#### [What you need to do]
Count the lines in the listing below that contain the word "button" and give only that number.
"""
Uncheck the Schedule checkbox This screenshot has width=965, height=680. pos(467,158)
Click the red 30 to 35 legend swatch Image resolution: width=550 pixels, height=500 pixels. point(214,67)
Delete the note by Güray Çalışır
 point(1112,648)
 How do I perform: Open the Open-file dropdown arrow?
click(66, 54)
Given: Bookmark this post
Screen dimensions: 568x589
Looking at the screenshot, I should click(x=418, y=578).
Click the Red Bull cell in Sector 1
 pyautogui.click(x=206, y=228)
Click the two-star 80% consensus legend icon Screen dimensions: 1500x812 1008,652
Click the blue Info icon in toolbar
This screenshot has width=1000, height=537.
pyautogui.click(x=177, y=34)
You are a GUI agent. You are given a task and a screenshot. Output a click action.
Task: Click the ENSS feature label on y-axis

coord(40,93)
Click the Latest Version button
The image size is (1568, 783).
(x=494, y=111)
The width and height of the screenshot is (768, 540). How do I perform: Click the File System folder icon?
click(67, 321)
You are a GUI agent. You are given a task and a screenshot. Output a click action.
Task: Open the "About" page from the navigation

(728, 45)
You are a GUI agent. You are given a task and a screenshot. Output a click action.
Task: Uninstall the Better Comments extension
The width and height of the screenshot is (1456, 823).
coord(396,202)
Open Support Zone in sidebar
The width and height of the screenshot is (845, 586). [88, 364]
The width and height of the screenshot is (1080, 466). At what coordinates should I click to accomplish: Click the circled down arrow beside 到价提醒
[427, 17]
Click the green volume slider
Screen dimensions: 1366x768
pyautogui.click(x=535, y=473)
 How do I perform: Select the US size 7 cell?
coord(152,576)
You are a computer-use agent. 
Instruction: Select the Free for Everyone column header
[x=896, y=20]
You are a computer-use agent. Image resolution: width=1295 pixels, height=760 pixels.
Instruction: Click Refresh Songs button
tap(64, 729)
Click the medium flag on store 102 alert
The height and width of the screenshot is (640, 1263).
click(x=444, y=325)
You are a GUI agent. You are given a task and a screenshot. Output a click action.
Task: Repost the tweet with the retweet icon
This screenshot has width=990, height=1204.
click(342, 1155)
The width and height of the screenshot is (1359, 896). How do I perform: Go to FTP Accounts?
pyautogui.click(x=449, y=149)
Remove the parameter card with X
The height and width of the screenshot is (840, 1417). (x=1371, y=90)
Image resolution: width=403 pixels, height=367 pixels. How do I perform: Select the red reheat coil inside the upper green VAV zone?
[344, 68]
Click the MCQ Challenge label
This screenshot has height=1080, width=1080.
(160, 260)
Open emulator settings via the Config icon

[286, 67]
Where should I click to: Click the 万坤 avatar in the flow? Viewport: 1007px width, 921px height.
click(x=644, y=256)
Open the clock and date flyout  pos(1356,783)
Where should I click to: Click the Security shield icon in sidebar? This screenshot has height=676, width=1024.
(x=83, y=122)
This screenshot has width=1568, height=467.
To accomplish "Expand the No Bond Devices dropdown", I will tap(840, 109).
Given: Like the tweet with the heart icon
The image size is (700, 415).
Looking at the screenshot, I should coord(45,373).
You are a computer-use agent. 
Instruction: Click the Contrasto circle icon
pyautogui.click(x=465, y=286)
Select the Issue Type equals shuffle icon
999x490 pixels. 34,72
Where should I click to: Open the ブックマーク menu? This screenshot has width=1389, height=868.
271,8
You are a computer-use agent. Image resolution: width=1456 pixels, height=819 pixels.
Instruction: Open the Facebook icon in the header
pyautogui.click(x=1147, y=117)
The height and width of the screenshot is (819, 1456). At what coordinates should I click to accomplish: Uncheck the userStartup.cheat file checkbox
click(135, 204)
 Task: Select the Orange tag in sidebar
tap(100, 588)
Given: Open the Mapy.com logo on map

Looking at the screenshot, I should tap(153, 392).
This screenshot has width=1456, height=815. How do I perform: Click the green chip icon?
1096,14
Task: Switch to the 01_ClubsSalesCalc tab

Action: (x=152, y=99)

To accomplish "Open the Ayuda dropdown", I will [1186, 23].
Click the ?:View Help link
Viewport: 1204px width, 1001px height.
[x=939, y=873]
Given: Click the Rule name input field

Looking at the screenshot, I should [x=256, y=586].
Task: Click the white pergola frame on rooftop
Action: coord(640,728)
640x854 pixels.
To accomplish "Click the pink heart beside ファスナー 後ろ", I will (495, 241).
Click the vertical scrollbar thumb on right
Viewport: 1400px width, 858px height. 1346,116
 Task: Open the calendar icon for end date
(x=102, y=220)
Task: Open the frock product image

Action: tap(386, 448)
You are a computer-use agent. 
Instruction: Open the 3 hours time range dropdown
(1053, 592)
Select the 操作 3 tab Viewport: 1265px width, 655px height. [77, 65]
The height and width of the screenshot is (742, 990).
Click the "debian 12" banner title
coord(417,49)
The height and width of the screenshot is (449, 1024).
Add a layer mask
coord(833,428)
"""
#### [Task result]
2